In a tightly controlled voice, the Radisha snapped, “Don’t say that! That tears my entrails out and strangles me with them.”
Exactly what I had wished on her a time or two when I was in a less forgiving mood.
Aridatha Singh looked at me oddly. “He wasn’t anything like I thought Narayan Singh would be.” Seeing his sovereign had not impressed him nearly so much as seeing his father had.
“Not many people are once you get to know them. River, you want to take this man back where you found him?” It was night, yes, but we still had those two protective amulets left over from the Shadowmaster wars. They definitely looked like they were still good. I wished we had another hundred but Goblin and One-Eye could not make them anymore. I am not sure why. They shared no trade secrets with me. I suppose they were just too old.
I worry a lot when I consider a future without them in it. And a future without One-Eye cannot be far away.
O Lord of Hosts, preserve him until the Captured are delivered and all our quarrels are resolved.
46
Men were charging everywhere around the warehouse. Some were continuing frenetic preparations for the Company’s evacuation. Some were getting ready to accompany Narayan and me to the Grove of Doom to collect the Nyueng Bao Key. The Nyueng Bao, Do Trang’s confederates and the handful still attached to the Company somehow, seemed to be doing a lot of nervous moving around just to be moving. They were scared and worried.
Banh Do Trang had suffered a stroke during the night. One-Eye’s prognosis was not encouraging.
I told Goblin, “I’m not saying she had anything to do with it but Do Trang was the first one to realize that the girl was roaming around outside her flesh.”
“He’s just old, Sleepy. Nobody did it to him. You ask me, he’s really way overdue. He hung on here because he cares about Sahra. She’s all right now. It looks like her husband might actually be freed. And he’s too old to run away. Soul-catcher is going to find this place eventually, once Mogaba arrives and starts searching. I wouldn’t be surprised if Do Trang just decided that dying was the best thing he could do for everyone right now.”
I did not want Do Trang to go, for all the reasons none of us like to see those close to us die, but also because he was, in his quiet way, the best friend the Company had had in generations.
Like everyone else, I tried to lose myself in work. I told Goblin, “Even if she’s totally innocent, I want the girl fixed so she can’t wander. Whatever you have to do short of permanently crippling or killing her.”
Goblin sighed. Lately that was all he did when someone gave him more work. I guess he was too tired to squawk anymore.
“Where is One-Eye?”
“Uh-” Furtive look around. A whisper. “Don’t say I said anything. I think he’s trying to figure out how to take his equipment with us.”

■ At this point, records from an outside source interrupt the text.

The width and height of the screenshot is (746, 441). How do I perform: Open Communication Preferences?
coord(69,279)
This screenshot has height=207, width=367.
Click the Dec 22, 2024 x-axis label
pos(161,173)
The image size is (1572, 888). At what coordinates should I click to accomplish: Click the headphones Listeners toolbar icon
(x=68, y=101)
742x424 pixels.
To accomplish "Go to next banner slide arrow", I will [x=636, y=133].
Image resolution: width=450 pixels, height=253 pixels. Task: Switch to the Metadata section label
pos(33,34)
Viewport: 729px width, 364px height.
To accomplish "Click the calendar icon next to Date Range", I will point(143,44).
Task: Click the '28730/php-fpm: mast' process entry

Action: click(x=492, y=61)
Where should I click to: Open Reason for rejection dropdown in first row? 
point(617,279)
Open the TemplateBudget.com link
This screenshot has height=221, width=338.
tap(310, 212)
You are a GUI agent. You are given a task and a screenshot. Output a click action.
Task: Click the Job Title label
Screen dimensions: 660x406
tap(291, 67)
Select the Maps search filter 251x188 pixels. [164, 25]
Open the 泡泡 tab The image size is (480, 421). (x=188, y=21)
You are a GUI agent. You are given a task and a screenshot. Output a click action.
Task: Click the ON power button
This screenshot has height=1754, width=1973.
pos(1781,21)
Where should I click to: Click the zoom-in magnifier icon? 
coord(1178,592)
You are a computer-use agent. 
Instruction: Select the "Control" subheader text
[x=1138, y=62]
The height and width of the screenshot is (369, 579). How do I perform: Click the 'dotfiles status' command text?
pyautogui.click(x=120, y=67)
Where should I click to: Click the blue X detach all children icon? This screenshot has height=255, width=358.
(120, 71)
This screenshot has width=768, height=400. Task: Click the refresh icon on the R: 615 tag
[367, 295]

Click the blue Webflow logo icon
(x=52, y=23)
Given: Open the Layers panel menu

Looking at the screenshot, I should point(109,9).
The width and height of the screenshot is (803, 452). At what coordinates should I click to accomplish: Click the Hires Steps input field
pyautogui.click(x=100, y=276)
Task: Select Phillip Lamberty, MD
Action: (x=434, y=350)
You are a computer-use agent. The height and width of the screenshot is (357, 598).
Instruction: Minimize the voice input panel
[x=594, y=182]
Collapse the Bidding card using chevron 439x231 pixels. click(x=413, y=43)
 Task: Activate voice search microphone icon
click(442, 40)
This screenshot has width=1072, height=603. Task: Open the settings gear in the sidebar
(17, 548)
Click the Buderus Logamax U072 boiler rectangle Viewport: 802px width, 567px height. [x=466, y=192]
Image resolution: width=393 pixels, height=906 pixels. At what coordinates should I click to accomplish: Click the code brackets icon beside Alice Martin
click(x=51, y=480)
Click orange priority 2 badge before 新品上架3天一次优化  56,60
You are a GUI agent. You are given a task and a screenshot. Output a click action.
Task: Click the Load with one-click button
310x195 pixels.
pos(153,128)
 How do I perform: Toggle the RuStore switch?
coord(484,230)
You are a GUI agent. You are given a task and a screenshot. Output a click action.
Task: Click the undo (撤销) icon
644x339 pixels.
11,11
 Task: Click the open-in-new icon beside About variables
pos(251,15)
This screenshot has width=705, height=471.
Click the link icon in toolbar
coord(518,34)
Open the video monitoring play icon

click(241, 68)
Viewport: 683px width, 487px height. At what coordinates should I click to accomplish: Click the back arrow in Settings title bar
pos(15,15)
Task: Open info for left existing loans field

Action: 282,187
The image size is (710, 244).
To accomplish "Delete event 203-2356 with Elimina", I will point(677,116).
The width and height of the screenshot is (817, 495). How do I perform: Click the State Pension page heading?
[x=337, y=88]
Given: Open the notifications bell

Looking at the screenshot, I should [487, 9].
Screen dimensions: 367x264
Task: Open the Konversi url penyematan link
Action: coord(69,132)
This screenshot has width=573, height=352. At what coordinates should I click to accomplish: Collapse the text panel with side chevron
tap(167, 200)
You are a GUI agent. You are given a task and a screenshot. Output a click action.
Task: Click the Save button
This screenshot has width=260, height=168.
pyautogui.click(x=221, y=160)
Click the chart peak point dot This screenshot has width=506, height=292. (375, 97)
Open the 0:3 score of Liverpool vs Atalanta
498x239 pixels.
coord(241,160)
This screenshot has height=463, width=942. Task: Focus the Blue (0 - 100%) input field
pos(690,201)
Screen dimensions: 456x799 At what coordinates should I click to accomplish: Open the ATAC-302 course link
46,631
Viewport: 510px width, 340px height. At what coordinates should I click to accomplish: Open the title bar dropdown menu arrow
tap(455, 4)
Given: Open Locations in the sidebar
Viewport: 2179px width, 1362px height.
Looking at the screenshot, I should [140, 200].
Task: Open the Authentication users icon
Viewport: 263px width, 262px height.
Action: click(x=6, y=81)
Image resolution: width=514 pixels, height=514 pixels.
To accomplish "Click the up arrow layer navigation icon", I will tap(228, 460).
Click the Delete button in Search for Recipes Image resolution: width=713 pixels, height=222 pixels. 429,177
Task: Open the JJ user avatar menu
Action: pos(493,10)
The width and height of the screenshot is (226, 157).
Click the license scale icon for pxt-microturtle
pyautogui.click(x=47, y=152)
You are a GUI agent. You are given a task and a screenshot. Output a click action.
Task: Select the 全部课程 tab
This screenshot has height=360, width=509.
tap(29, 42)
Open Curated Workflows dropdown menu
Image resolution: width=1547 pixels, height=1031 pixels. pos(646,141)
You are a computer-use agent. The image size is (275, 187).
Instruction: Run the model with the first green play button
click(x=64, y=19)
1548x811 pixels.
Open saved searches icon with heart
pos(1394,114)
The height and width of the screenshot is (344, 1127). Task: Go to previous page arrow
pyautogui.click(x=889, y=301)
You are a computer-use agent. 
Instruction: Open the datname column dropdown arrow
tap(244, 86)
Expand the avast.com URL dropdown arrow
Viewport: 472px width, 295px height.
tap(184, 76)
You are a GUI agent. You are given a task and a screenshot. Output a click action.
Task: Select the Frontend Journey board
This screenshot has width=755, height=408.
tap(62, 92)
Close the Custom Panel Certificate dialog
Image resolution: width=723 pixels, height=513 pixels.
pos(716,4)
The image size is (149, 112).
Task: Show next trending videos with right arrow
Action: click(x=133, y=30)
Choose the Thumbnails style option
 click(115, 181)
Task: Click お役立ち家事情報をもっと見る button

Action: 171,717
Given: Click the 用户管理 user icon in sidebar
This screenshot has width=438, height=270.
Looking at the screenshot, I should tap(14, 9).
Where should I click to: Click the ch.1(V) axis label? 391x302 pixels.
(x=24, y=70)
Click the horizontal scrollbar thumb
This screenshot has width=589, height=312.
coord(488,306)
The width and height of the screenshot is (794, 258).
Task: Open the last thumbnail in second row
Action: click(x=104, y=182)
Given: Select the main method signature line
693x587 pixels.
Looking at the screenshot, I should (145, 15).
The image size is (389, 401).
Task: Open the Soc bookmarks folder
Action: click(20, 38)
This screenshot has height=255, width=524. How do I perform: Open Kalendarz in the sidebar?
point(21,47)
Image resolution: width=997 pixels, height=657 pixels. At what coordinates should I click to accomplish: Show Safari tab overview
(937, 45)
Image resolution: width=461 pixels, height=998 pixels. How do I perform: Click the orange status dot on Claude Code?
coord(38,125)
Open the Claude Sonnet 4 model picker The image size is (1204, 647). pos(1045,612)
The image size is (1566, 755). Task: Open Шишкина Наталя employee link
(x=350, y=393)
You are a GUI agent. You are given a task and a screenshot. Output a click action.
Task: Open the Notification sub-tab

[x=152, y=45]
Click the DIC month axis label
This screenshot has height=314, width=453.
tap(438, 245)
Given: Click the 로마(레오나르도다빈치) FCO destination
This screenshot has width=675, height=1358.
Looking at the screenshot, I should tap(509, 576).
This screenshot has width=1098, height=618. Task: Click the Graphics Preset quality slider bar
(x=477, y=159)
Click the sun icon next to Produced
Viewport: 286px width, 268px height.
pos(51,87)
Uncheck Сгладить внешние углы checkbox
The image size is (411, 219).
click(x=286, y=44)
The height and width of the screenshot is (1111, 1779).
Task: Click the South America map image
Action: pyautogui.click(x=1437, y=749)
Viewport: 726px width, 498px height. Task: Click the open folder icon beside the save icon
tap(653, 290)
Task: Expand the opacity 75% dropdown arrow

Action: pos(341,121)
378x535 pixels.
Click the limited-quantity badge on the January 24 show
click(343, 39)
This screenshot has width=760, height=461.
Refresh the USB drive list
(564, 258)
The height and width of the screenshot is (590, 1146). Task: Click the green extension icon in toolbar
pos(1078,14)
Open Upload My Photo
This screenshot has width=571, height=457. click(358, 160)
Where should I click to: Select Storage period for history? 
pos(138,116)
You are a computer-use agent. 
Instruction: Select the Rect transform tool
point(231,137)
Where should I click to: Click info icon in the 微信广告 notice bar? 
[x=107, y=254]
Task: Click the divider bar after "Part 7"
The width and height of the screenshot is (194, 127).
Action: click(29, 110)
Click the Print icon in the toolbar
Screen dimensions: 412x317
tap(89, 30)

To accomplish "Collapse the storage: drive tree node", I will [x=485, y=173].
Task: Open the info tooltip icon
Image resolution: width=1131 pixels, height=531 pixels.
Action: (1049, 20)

I shook my head and walked away.
Santaraksita and Baladitya called out to me. They had accepted their situation and were applying themselves with a will. The Master Librarian seemed particularly excited about facing a real academic challenge for the first time in years. He said, “Dorabee, in all the excitement I forgot to mention that I did get an answer to your question about a written Nyueng Bao language. There was one. And not only was there one, this oldest book is written in an antique dialect of that language. The others were recorded in an early Taglian dialect, although the original of the third volume does so employing the foreign alphabet instead of native characters.”